Social media has led to an acceleration in the speed trends develop, and if you haven't got the cash to stock up on what's hot, you will often lose out. If you try to do this without external finance, you may find your working capital is restricted and day to day running of your business compromised. If you find yourself in this position or want to expand quickly, you should consider inventory financing.

What is inventory financing?

Generally, inventory financing is available either in the form of a business line of credit or, less commonly, a short-term loan. The important thing to understand is that in both cases, the inventory the business buys acts as collateral for the finance, freeing you of the need to provide collateral of your own.

How does inventory financing work?

Loan providers rarely, if ever, provide 100% of the cash you spend on inventory. As the products you buy are the guarantee on the loan, the lenders have to consider what the value would be if they had to seize the inventory and try to sell it themselves. (Should you default.) The liquidation value will be less than the market value, so the normal amount a lender will give you will be in the region of 50% to 80% of what you actually pay for the goods. What you are buying will affect this figure. Should you wish to purchase inventory that will subsequently have little value if liquidated, then a lender will offer you rather less than for goods that will have a high resale value. Indeed, you may discover that in that case, finance is hard to come by. Loan providers who offer inventory financing vary substantially. While there will be some who are only interested in bigger businesses, with minimum loans of $0.5 million or more, many others will cater to those with lower cash needs. When you start talking big numbers, it is likely that the application process and qualification levels will be rigorous. Lenders will forensically study your business right down to the last detail, including actual site visits. It won't be a simple form-filling procedure. Also, note that startups have a very difficult time trying to secure inventory financing. Though they may try angel investors, crowdfunding, and peer-to-peer lending, most loan providers will not look at any business with less than two to three years of trading behind them.
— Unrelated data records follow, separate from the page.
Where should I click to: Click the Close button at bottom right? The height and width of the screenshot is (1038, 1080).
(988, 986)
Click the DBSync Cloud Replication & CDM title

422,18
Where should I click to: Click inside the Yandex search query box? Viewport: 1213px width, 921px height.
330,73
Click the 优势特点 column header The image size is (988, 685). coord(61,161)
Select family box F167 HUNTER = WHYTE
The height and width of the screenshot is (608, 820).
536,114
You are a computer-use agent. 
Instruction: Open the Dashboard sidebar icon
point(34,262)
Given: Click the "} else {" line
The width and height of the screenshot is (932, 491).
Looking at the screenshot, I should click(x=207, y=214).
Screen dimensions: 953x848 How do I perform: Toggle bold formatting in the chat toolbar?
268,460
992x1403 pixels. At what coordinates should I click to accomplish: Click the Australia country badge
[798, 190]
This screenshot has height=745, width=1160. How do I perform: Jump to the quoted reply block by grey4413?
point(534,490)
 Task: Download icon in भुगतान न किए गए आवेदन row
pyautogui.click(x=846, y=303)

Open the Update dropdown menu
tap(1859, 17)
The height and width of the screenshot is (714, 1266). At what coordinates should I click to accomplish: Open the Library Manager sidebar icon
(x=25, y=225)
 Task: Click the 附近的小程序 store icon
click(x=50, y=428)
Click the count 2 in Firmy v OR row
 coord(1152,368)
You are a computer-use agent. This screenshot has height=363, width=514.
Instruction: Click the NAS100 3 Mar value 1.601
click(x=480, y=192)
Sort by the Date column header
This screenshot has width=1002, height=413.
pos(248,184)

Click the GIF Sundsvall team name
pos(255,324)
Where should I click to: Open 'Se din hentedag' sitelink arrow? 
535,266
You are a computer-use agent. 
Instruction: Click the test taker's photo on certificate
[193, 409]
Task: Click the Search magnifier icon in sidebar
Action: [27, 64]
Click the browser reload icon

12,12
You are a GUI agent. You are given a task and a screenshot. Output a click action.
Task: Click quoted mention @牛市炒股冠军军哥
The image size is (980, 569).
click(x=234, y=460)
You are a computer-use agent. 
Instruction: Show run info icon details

Who should be applying for inventory financing?

Inventory financing can be a help to any business that requires inventory. Whether you own a retail store, a wholesale business, or some kind of dealership, inventory financing can form a vital part of your commercial armory. It can give you the flexibility to react to changes in the marketplace, take advantage of discounts offered by suppliers and manufacturers, or simply cash in on sudden demands caused by weather, the holidays, social media, or the country's economy. It can be difficult or even impossible to adapt to rapid fluctuations in supply and demand if you are a small or medium business. If you qualify for inventory financing, you will find cash flow problems eased, and business opportunities increased.

What are the different types of inventory financing?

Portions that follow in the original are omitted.